The complete sequence of the M. pneumoniae genome (Himmelreich et al., 1996) shows that it is a circular duplex DNA of 816,394 bp. The presumptive origin of replication is in an A+T rich region between dnaA and dnaN. A total of 677 open reading frames (ORFs) and 39 genes coding for various RNAs were identified. Only 67 (or 9.9% of the total) ORFs had no significant similarity to sequences in the databases. The predicted coding regions that could be compared with both Eschericia coli and Bacillus subtilis showed higher similarity to the B. subtilis sequence, strongly supporting the deduced evolutionary relationship between Mycoplasma and the Lactobacillus-Clostridium branch of the gram-positive eubacteria.

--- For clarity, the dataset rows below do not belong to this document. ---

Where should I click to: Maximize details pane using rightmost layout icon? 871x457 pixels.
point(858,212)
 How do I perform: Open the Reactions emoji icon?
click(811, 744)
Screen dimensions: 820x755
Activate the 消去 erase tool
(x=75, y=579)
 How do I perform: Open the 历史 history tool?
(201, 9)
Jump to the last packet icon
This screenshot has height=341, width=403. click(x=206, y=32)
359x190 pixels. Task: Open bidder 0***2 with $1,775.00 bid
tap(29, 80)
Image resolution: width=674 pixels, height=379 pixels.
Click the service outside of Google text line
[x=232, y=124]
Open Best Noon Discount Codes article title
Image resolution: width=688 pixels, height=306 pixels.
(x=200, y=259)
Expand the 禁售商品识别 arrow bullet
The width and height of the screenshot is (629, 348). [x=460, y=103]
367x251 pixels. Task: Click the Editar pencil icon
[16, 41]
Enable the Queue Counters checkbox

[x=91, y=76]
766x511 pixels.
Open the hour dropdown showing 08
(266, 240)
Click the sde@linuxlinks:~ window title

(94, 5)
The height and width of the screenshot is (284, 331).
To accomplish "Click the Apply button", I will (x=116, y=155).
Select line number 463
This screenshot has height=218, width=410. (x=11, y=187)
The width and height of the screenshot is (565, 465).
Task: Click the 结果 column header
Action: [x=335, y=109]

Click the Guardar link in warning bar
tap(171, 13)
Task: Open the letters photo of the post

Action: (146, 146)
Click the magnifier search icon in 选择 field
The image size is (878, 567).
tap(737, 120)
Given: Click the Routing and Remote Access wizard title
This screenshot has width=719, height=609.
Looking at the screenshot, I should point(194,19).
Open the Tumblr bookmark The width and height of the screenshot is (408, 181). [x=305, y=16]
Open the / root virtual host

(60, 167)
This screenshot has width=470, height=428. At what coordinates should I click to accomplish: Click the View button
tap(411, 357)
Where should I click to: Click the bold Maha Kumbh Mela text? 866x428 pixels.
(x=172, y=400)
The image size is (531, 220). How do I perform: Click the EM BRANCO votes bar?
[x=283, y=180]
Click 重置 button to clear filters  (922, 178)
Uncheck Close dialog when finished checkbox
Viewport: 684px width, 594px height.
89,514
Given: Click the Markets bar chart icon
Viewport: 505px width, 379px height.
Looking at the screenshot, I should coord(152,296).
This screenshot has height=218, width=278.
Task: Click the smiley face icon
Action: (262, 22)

Similar to the case for M. genitalium , one would expect the evolution of M. pneumoniae as a parasitic bacterium to allow the loss of biosynthetic pathways that were no longer needed, while retaining the transport proteins needed for acquisition of essential building blocks for macromolecular synthesis (e.g., amino acids, purines, pyrimidines, fatty acids) from the host. Indeed, the reductive evolution of M. pneumoniae from ancestral bacteria resulted in a smaller genome. The main causes of this reduction in genome size are (1) the loss of several anabolic pathways, such as biosynthesis of amino acids, purines and pyrimidines, and fatty acids, (2) the absence of a capacity to make a cell wall, and (3) a reduction of the number of proteins involved in essential processes such as DNA replication, repair, recombination, cell division, and protein secretion. A total of 44 transport proteins have been predicted from the genome sequence. This modest number, compared to the number of substrates expected to be transported, suggests that many of these transporters may not be highly specific.
The coding regions in M. pneumoniae comprise a total length of 724,174 bp, or 88.7% of the genome. The average size of a gene is 1011 bp, giving an average of one gene every 1140 bp. This is similar to the gene size and density seen with both the smaller M. genitalium genome as well as the H. influenza genome, which is more than twice as large.